# PvP Status



## darksilver1 (31. Juli 2012)

Also dies hier nur als Überblick. Die meisten werden eh auf den Deutschen Server spielen aber wer sich eine bestimmte faction aussuchen möchte und ab und an pvp macht.......





> [...]
> The factions are all within 5% of each other in terms of population so it is not an imbalance in *general* population.
> jcbylos Developer
> .




Fusang Status, von heute morgen.



Kobold (ger)

8338 Templars
4329 Dragon
2100 Illuminati



Drac (fr)

8262 Templars
4251 Illuminati
2307 Dragon



Leviathan (RP)

8676 Dragon
5721 Illuminati
 423 Templar



Cerberus

6069 Illuminati
5118 Templar
3630 Dragon



Grim

9888 Illuminati
2958 Templar
1971 Dragon



Arcadia (RP)

8667 Templar
3004 Illuminati
2934 Dragon



Daemon

8001 Templar
4920 Illuminati
1884 Dragon



Huldra

13263 Templars
 1071 Illuminati
 498 Dragon


Also auf Kobold den Deutschen Server, brauchen die smurfs *hüstel Illuminati und diese Chaoten *hüstel Dragon noch Verstärkung.....

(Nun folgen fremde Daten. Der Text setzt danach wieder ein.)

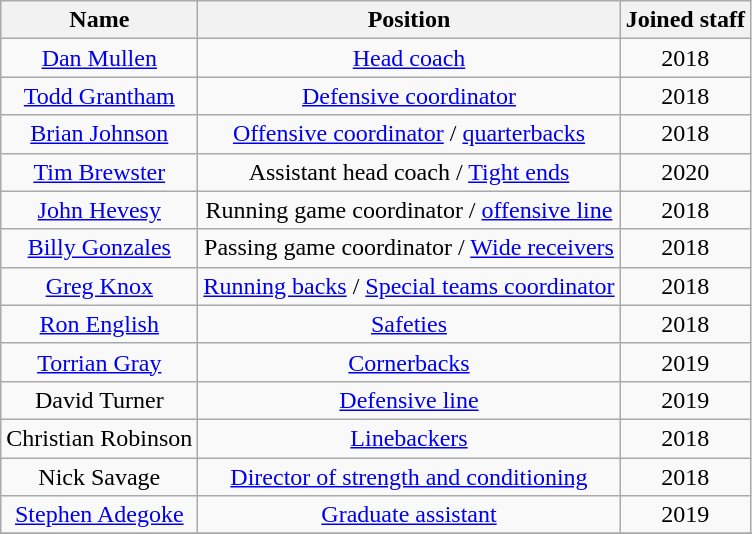
Linebackers [409, 438]
Defensive coordinator [409, 96]
Nick Savage [100, 477]
Running game coordinator / offensive line [409, 210]
Christian Robinson [100, 438]
Defensive line [409, 400]
Director of strength and conditioning [409, 477]
2020 [685, 172]
Joined staff [685, 20]
Greg Knox [100, 286]
Graduate assistant [409, 515]
Safeties [409, 324]
Tim Brewster [100, 172]
David Turner [100, 400]
Dan Mullen [100, 58]
Cornerbacks [409, 362]
Head coach [409, 58]
John Hevesy [100, 210]
Position [409, 20]
Torrian Gray [100, 362]
Passing game coordinator / Wide receivers [409, 248]
Stephen Adegoke [100, 515]
Todd Grantham [100, 96]
Assistant head coach / Tight ends [409, 172]
Offensive coordinator / quarterbacks [409, 134]
Brian Johnson [100, 134]
Running backs / Special teams coordinator [409, 286]
Name [100, 20]
Ron English [100, 324]
Billy Gonzales [100, 248]
For the text-containing cell, return its midpoint in (x, y) coordinate format. 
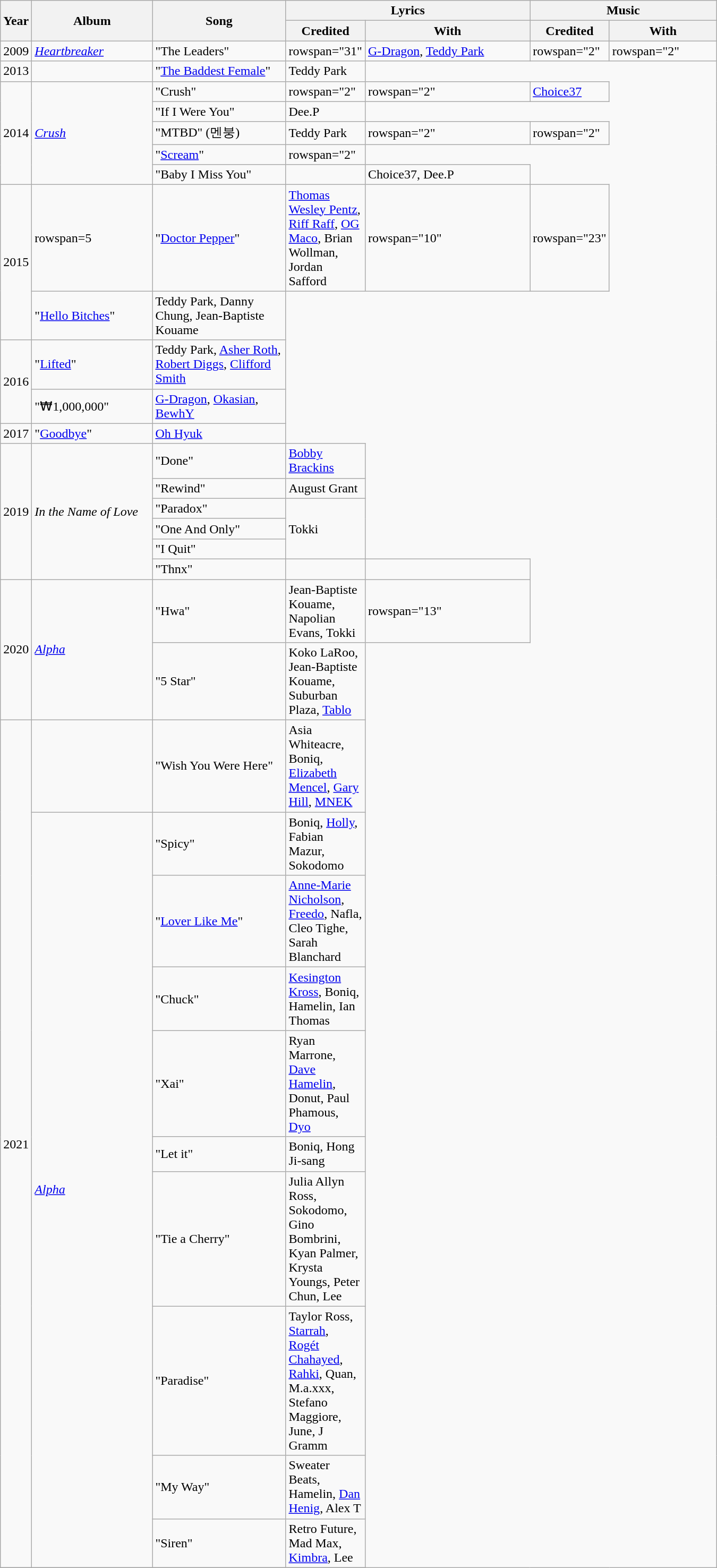
2016 (16, 381)
Choice37, Dee.P (447, 175)
"Siren" (219, 1543)
"Chuck" (219, 998)
"One And Only" (219, 528)
2013 (16, 71)
Heartbreaker (92, 51)
Crush (92, 133)
Teddy Park, Danny Chung, Jean-Baptiste Kouame (219, 315)
Lyrics (408, 11)
Tokki (326, 528)
Year (16, 21)
Dee.P (326, 112)
"Lover Like Me" (219, 921)
"Tie a Cherry" (219, 1239)
2019 (16, 511)
"Hwa" (219, 611)
"Xai" (219, 1083)
G-Dragon, Okasian, BewhY (219, 406)
2014 (16, 133)
"Lifted" (92, 364)
Oh Hyuk (219, 433)
Retro Future, Mad Max, Kimbra, Lee (326, 1543)
rowspan="10" (447, 238)
2015 (16, 262)
2021 (16, 1144)
"Baby I Miss You" (219, 175)
"Let it" (219, 1154)
Song (219, 21)
"Rewind" (219, 488)
"5 Star" (219, 681)
"MTBD" (멘붕) (219, 133)
Sweater Beats, Hamelin, Dan Henig, Alex T (326, 1487)
Anne-Marie Nicholson, Freedo, Nafla, Cleo Tighe, Sarah Blanchard (326, 921)
"Spicy" (219, 843)
rowspan="23" (570, 238)
"Wish You Were Here" (219, 766)
August Grant (326, 488)
"₩1,000,000" (92, 406)
Music (624, 11)
Taylor Ross, Starrah, Rogét Chahayed, Rahki, Quan, M.a.xxx, Stefano Maggiore, June, J Gramm (326, 1381)
"Paradox" (219, 508)
Thomas Wesley Pentz, Riff Raff, OG Maco, Brian Wollman, Jordan Safford (326, 238)
In the Name of Love (92, 511)
"Crush" (219, 91)
Koko LaRoo, Jean-Baptiste Kouame, Suburban Plaza, Tablo (326, 681)
"Done" (219, 461)
Julia Allyn Ross, Sokodomo, Gino Bombrini, Kyan Palmer, Krysta Youngs, Peter Chun, Lee (326, 1239)
rowspan=5 (92, 238)
2009 (16, 51)
Asia Whiteacre, Boniq, Elizabeth Mencel, Gary Hill, MNEK (326, 766)
"Doctor Pepper" (219, 238)
rowspan="13" (447, 611)
Album (92, 21)
"Thnx" (219, 569)
Teddy Park, Asher Roth, Robert Diggs, Clifford Smith (219, 364)
2017 (16, 433)
Boniq, Hong Ji-sang (326, 1154)
"My Way" (219, 1487)
"Hello Bitches" (92, 315)
Bobby Brackins (326, 461)
"Scream" (219, 155)
"I Quit" (219, 549)
2020 (16, 649)
"If I Were You" (219, 112)
"Goodbye" (92, 433)
"The Leaders" (219, 51)
"The Baddest Female" (219, 71)
rowspan="31" (326, 51)
Choice37 (570, 91)
G-Dragon, Teddy Park (447, 51)
Kesington Kross, Boniq, Hamelin, Ian Thomas (326, 998)
Jean-Baptiste Kouame, Napolian Evans, Tokki (326, 611)
Boniq, Holly, Fabian Mazur, Sokodomo (326, 843)
Ryan Marrone, Dave Hamelin, Donut, Paul Phamous, Dyo (326, 1083)
"Paradise" (219, 1381)
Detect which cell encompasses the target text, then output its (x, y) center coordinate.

Anmerkung, bevor jemand auf falsche Gedanken kommt. Das sind nicht die Spielerzahlen sondern halt die Punkte die man sich in der dauerhaften Zone Fusang erspielt. Diese Zone ist für jeden Server nur einmal vorhanden und hat ein 75v75v75 cap. Dorthin kann man auch nicht von einen anderen Server wechseln......


----------



## amnie (31. Juli 2012)

also ich weiß nur, dass ich wohl immer so nen glück habe mit der 'unbeliebten' fraktion und dann auch noch den server zu nehmen wo das gefälle am schlimmsten ist (bin natürlich auf huldra)
obwohl ich sagen muss selbst huldra ist eigentlich ganz ok, es ist halt was nervig dass templer echt so gut wie immer fusang fest im griff haben, aber ab und zu hab ich tatsächlich auch ma nen weltbuff. lach


----------



## Saji (31. Juli 2012)

darksilver1 schrieb:


> Kobold (ger)
> 
> 8338 Templars
> 4329 Dragon
> 2100 Illuminati



Hab mich schon gewundert warum ich immer mit mind. dem 4% Weltbuff rumlaufe. Das hat sich ja nun scheinbar geklärt.


----------



## Hellbabe (31. Juli 2012)

Wobei man sagen muss, daß Fusang mit PvP soviel zu tun hat, wie ne Birne und nen Apfel. Dieses ständige sinnfreie Kreisraiden und Massenzerg is sowas von langweilig, das Funcom überlegen sollte, net den pseudo PvPaspekt ausm Game zu nehmen, bis sie sich was sinnvolles einfallen lassen.....


----------



## TheSedated (31. Juli 2012)

Das Problem mit "Kreisraiden" in Fusang ist ein selbstgemachtes Problem der Spieler. In Fusang immer schön zu beobachten, wie sich die Leute der drei Fraktionen alle schön in einem Zerg bewegen und im Grund nur im Kreis rennen. Dass sowas keinen Spaß macht ist klar. Was in Fusang fehlt, ist Absprache und Taktik innerhalb der Fraktionen und das Gezerge vermeiden. 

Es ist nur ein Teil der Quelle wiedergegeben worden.